Good luck out there today,
Howard Penney
Managing Director


EWZ - iShares Brazil-President Lula da Silva is the most economically effective of the populist Latin American leaders; on his watch policy makers have kept inflation at bay with a high rate policy and serviced debt -leading to an investment grade credit rating. Brazil has managed its interest rate to promote stimulus. Brazil is a major producer of commodities. We believe the country's profile matches up well with our re-flation theme.

QQQQ - PowerShares NASDAQ 100 - We bought Qs on 6/10 to be long the US market. The index includes companies with better balance sheets that don't need as much financial leverage.

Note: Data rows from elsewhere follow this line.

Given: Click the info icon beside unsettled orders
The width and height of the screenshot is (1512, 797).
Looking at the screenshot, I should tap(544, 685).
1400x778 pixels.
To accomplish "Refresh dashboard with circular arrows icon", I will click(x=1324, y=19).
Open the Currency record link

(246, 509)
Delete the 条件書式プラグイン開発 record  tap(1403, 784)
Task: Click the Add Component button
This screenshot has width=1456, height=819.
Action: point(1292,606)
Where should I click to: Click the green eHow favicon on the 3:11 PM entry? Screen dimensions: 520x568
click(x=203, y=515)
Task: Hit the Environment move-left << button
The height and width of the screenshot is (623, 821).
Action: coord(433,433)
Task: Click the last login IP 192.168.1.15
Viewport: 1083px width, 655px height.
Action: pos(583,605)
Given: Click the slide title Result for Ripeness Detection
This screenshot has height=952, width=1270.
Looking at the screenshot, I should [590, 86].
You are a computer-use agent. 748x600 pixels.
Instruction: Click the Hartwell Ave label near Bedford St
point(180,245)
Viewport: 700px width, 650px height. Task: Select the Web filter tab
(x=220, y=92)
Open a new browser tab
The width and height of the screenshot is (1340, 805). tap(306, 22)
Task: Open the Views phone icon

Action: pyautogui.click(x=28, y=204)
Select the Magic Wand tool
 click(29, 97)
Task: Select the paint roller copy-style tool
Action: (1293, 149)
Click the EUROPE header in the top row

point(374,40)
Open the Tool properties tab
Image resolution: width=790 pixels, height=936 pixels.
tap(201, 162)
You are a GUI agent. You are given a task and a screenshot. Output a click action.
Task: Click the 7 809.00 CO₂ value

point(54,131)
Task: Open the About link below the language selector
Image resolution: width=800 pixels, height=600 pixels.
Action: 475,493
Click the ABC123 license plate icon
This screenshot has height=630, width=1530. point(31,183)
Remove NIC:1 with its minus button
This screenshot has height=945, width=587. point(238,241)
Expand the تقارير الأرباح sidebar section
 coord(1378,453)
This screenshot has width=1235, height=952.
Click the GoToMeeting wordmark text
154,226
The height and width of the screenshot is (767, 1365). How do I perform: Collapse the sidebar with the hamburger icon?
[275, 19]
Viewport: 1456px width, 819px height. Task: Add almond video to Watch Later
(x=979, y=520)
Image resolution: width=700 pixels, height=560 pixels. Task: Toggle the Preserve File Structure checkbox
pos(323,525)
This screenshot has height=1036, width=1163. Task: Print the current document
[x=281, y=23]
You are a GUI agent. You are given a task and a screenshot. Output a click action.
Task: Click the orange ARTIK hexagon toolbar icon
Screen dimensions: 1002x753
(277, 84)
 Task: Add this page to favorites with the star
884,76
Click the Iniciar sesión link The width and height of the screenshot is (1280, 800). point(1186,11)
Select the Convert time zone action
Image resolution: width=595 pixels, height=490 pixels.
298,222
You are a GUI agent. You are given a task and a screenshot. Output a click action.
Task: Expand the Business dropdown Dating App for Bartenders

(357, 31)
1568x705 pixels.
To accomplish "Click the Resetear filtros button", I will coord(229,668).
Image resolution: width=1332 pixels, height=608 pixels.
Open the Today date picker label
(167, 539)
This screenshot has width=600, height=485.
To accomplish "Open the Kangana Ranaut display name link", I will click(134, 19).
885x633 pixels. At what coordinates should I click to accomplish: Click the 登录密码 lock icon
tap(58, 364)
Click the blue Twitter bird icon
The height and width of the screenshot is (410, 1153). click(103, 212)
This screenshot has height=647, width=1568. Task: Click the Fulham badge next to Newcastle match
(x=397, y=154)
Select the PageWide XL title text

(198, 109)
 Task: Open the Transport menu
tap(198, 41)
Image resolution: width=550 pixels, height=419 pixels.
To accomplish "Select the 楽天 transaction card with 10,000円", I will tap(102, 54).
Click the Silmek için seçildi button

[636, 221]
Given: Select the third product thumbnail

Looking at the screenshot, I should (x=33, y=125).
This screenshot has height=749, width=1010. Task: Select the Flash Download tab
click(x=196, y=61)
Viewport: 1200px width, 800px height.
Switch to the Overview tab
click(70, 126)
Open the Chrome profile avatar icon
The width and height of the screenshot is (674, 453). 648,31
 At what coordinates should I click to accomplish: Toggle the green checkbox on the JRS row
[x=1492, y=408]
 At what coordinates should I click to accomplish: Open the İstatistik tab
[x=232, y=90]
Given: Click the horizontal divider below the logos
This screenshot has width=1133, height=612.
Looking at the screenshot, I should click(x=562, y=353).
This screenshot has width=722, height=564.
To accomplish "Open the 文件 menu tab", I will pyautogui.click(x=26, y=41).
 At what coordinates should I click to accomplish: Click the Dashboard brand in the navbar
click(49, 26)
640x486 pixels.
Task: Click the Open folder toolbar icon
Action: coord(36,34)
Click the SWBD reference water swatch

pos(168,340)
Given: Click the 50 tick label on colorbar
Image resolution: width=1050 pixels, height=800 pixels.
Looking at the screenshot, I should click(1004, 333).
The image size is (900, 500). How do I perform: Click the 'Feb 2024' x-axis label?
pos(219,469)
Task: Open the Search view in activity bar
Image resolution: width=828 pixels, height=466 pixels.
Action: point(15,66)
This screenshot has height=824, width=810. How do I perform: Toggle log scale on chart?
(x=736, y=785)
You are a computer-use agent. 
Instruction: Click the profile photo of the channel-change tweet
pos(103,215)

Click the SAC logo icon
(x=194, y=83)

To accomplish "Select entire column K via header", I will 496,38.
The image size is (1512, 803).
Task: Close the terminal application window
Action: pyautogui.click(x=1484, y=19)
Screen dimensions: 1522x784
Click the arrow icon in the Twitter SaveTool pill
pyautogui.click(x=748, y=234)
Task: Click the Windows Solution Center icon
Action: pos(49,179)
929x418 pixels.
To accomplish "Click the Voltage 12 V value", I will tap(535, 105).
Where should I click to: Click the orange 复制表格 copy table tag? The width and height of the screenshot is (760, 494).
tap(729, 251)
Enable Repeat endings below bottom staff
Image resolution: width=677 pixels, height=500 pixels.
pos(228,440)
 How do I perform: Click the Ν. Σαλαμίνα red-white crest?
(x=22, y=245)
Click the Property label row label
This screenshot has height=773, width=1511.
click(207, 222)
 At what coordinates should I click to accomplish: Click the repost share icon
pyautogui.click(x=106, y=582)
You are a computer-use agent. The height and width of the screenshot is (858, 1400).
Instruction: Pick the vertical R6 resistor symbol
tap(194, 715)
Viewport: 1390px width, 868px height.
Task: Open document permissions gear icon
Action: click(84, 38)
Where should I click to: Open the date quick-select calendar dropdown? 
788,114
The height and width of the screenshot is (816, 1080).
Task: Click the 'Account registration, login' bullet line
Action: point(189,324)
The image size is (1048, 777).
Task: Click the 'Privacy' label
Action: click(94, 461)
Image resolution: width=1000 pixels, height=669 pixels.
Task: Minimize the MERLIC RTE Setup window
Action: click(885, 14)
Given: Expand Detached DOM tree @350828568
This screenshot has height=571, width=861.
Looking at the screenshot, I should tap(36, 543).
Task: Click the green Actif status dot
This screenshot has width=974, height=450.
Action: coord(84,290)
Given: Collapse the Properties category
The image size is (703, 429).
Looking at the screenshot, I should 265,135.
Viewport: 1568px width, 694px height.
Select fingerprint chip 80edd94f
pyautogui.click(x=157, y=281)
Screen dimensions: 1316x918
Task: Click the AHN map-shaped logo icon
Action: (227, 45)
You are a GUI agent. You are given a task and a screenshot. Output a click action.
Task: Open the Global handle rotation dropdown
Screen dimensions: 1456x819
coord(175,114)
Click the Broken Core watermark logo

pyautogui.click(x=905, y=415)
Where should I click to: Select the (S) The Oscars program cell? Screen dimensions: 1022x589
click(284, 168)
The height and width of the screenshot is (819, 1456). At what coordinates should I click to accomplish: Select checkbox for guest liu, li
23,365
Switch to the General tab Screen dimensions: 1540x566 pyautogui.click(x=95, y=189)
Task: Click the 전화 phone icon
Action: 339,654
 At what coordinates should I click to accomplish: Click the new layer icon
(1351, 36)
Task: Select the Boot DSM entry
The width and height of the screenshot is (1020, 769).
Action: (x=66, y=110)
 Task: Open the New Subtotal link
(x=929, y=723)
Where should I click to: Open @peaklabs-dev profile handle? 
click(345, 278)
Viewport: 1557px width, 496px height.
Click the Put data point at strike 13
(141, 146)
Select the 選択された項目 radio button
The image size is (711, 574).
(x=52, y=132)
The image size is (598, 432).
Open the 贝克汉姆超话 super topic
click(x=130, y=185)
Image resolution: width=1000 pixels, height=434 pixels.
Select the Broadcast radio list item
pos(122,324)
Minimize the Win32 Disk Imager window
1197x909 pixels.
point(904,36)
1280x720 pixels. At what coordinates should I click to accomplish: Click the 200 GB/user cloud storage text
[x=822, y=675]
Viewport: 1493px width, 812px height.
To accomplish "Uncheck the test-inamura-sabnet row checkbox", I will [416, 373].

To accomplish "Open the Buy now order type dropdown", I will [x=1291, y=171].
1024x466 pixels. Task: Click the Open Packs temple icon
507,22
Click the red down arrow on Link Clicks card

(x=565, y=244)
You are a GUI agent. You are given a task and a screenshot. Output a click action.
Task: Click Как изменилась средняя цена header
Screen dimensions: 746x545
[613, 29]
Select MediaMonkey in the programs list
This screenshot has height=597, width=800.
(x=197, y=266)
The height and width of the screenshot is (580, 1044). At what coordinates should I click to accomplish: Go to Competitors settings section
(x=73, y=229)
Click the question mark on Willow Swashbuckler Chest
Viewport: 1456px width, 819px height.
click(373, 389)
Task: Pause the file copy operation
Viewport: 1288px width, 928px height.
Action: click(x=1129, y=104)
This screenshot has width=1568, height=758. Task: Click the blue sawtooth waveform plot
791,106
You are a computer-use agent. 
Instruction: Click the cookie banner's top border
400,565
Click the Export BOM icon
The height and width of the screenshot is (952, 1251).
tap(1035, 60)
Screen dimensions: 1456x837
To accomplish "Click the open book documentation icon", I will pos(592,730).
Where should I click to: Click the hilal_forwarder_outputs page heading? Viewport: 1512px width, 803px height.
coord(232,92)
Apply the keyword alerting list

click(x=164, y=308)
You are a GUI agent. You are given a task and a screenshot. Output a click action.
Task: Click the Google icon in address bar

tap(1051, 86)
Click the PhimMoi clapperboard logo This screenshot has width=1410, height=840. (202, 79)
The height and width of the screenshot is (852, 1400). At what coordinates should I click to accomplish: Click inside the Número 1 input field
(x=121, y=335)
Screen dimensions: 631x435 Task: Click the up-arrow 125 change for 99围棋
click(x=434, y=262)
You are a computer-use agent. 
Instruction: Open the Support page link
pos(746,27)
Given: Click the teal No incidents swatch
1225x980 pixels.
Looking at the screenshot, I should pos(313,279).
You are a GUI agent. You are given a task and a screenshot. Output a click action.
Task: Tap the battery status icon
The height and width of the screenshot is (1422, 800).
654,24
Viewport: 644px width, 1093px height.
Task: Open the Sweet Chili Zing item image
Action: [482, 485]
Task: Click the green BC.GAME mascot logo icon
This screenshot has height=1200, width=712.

EWC - iShares Canada - We want to own what THE client (China) needs, namely commodities, as China builds out its infrastructure. Canada will benefit from commodity reflation, especially as the USD breaks down. We're net positive Harper's leadership, which diverges from Canada's large government recent history, and believe next year's Olympics in resource rich British Columbia should provide a positive catalyst for investors to get long the country.   

XLE - SPDR Energy - We think Energy works higher if the Buck breaks down.  

CAF - Morgan Stanley China Fund - A closed-end fund providing exposure to the Shanghai A share market, we use CAF tactically to ride the wave of returning confidence among domestic Chinese investors fed by the stimulus package. To date the Chinese have shown leadership and a proactive response to the global recession, and now their number one priority is to offset contracting external demand with domestic growth.

TIP- iShares TIPS - The iShares etf, TIP, which is 90% invested in the inflation protected sector of the US Treasury Market currently offers a compelling yield on TTM basis of 5.89%. We believe that future inflation expectations are currently mispriced and that TIPS are a compelling way to own yield on an inflation protected basis, especially in the context of our re-flation thesis.

EWI - iShares Italy - Italian Prime Minister Silvio Berlusconi has made headlines for his private escapades, and not for his leadership in turning around the struggling economy. Like its European peers, Italian unemployment is on the rise and despite improved confidence indices, industrial production is depressed and there are faint signs at best that the consumer is spending. From a quantitative set-up, the Italian ETF holds a substantial amount of Financials (43.10%), leverage we don't want to be long of.

XLY - SPDR Consumer Discretionary - We shorted XLY on 6/19 as our team has turned negative on consumer in the last week.  

XLP - SPDR Consumer Staples - We shorted XLP on the bounce on 6/17.   

SHY - iShares 1-3 Year Treasury Bonds - If you pull up a three year chart of 2-Year Treasuries you'll see the massive macro Trend of interest rates starting to move in the opposite direction. We call this chart the "Queen Mary" and its new-found positive slope means that America's cost of capital will start to go up, implying that access to capital will tighten. Yields are going to continue to make higher-highs and higher lows until consensus gets realistic.

UUP - U.S. Dollar Index - We believe that the US Dollar is the leading indicator for the US stock market. In the immediate term, what is bad for the US Dollar should be good for the stock market. Longer term, the burgeoning U.S. government debt balance will be negative for the greenback.
EWW - iShares Mexico - We're short Mexico due in part to the repercussions of the media's manic Swine flu fear.  The country's dependence on export revenues is decidedly bearish due to volatility of crude prices and when considering that the country's main oil producer, PEMEX, has substantial debt to pay down and its production capacity has declined since 2004. Additionally, the potential geo-political risks associated with the burgeoning power of regional drug lords signals that the country's economy is under serious duress.